O cheiro parecia mais forte quanto mais perto chegava do botão que era, provavelmente, o que controlava a temperatura do lugar. A garota, impaciente, correu na minha frente e saltou sobre o balcão. O grito que seguiu me surpreendeu, a garota saltou para trás, derrubando parte das caras peças expostas. Fui até ela e vi, finalmente, a origem do cheiro: um corpo, deitado de costas no chão em uma poça de sangue, o cheiro primitivo de sangue subia como uma nuvem daquela cena dissonante. A garota ainda estava paralisada, uma mão cobrindo a boca, quando algo ali mudou: um dos braços daquele corpo saltou para cima, como se buscasse apoio, e ergueu o resto do prórpio peso consigo, ainda de costas para nós.

Quando se virou, a visão que oferecia era inumana: os olhos não estavam mais lá (um exame revelaria que estavam no chão, onde o corpo repousava momentos antes), substituídos por uma massa cinzenta, a boca uma mancha rubra se fundia à ao tom da pele típico dos infectados, e contrastando com a roupa formal que ainda vestia.
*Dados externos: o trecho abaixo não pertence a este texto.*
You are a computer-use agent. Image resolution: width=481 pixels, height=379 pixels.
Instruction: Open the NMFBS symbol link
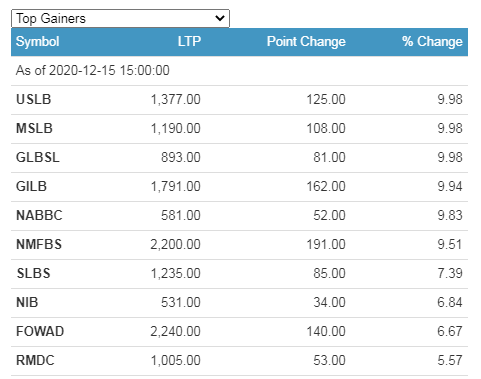(39, 244)
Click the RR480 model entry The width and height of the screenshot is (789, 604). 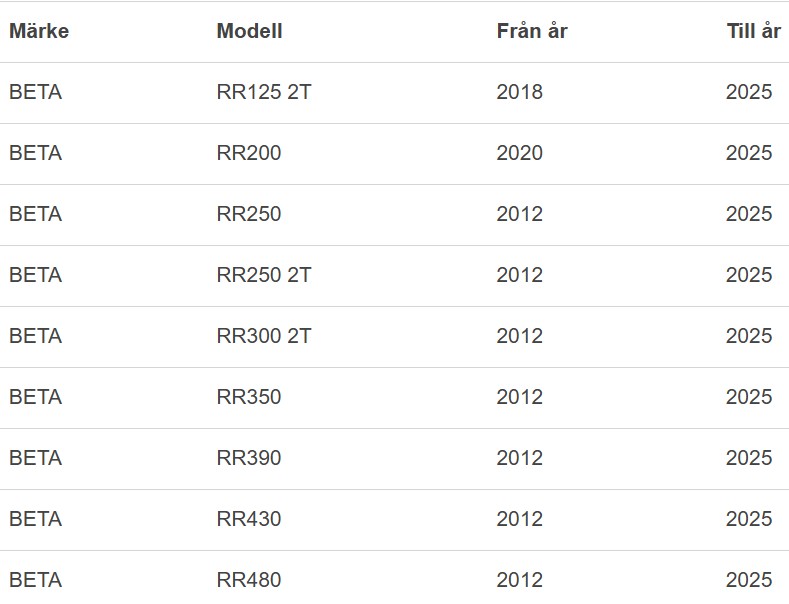coord(249,580)
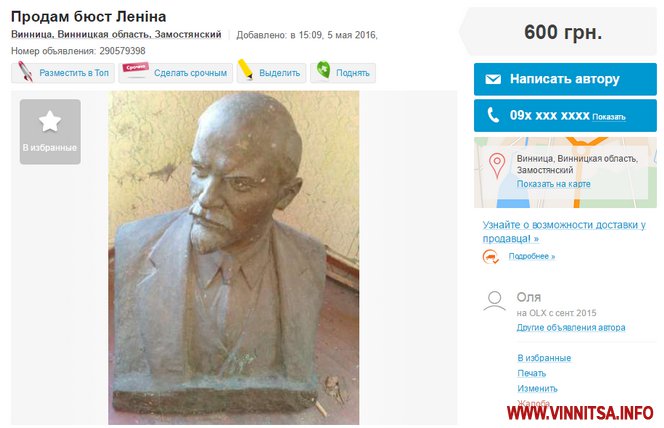Click the red map pin location icon
664x428 pixels.
497,165
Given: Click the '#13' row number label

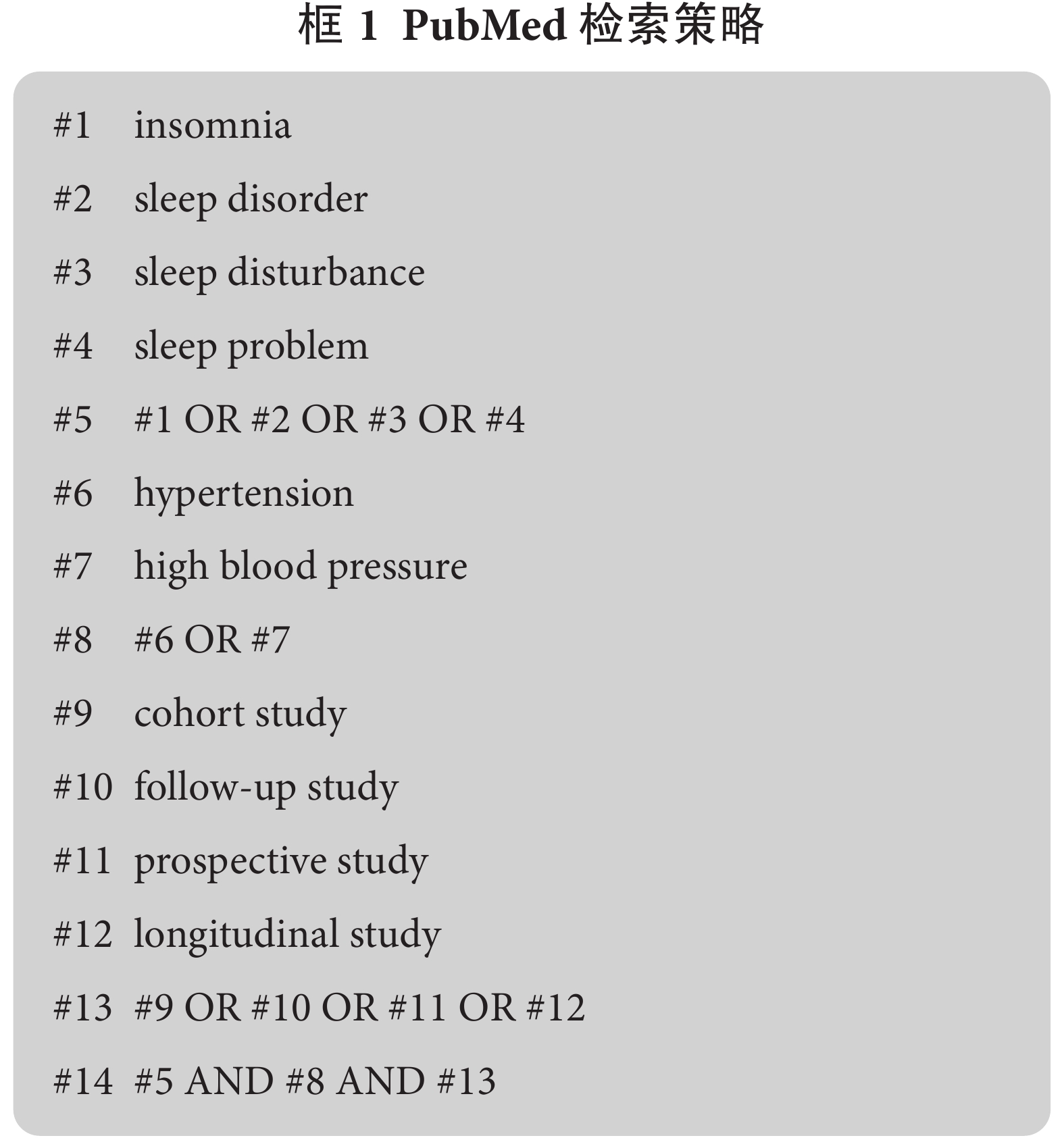Looking at the screenshot, I should 83,1008.
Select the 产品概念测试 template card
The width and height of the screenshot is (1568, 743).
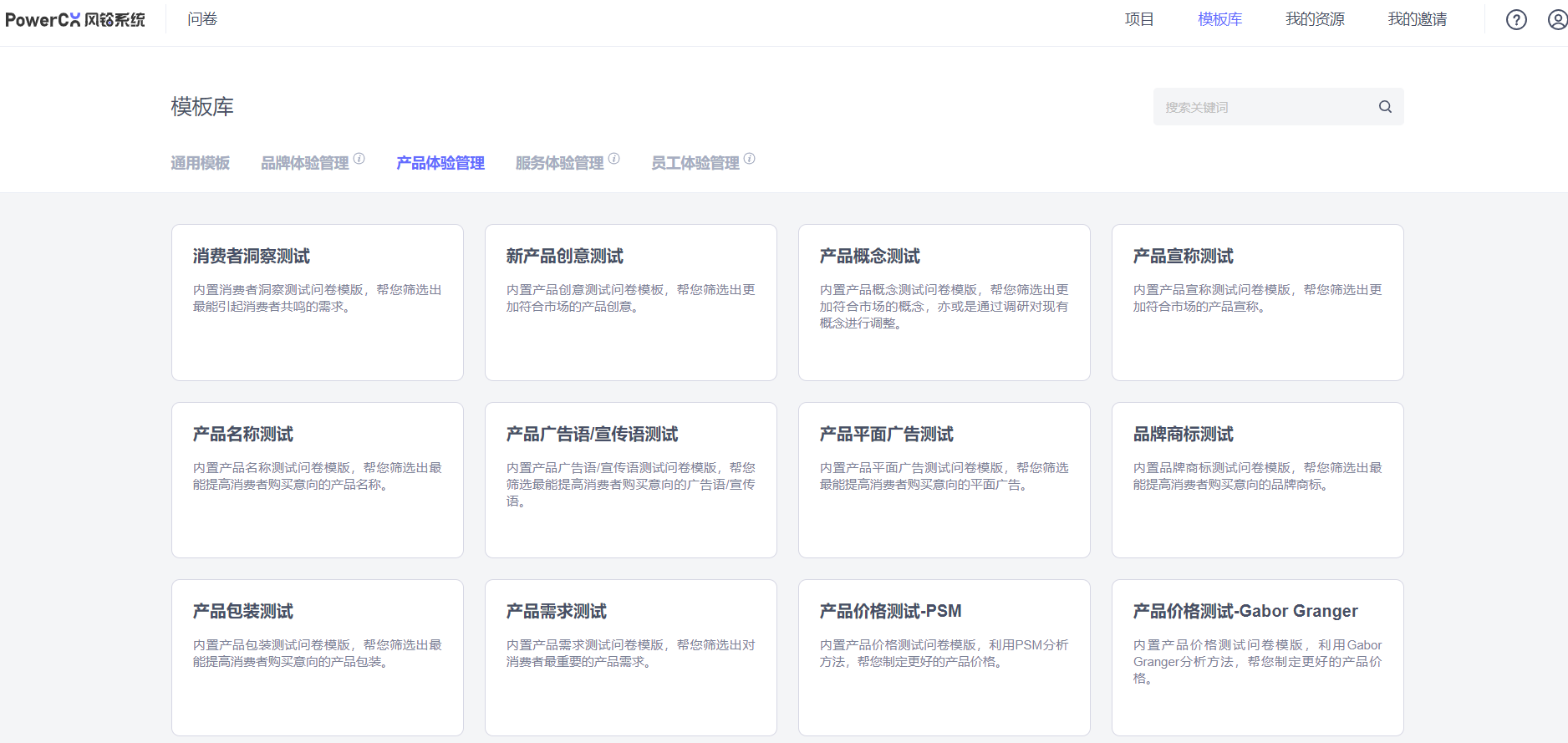(x=944, y=302)
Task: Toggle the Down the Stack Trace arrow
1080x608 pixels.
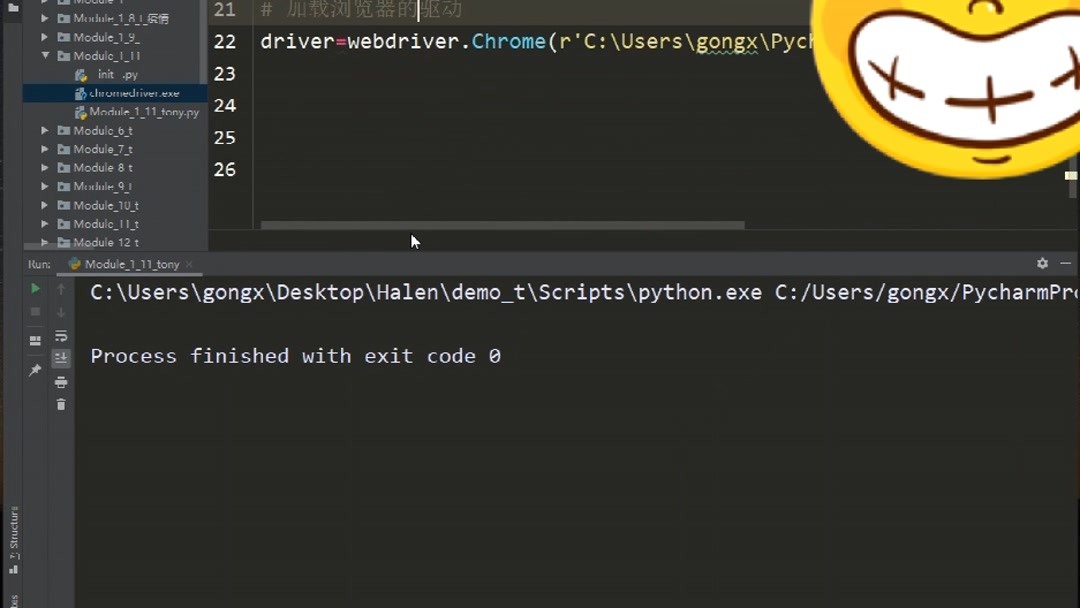Action: (61, 310)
Seu corpo tremeu e tensionou, antes de se curvar para frente em um ângulo impossível, com um barulho alto de osso quebrando e voltou a posição normal, um espirro de sangue saltando da boca. A garota saltou para trás e correu para a rua, pondo o capacete antes de sair e desaparecendo na claridade característica de... bem, a claridade característica de um amanhecer. E isso não era nada bom.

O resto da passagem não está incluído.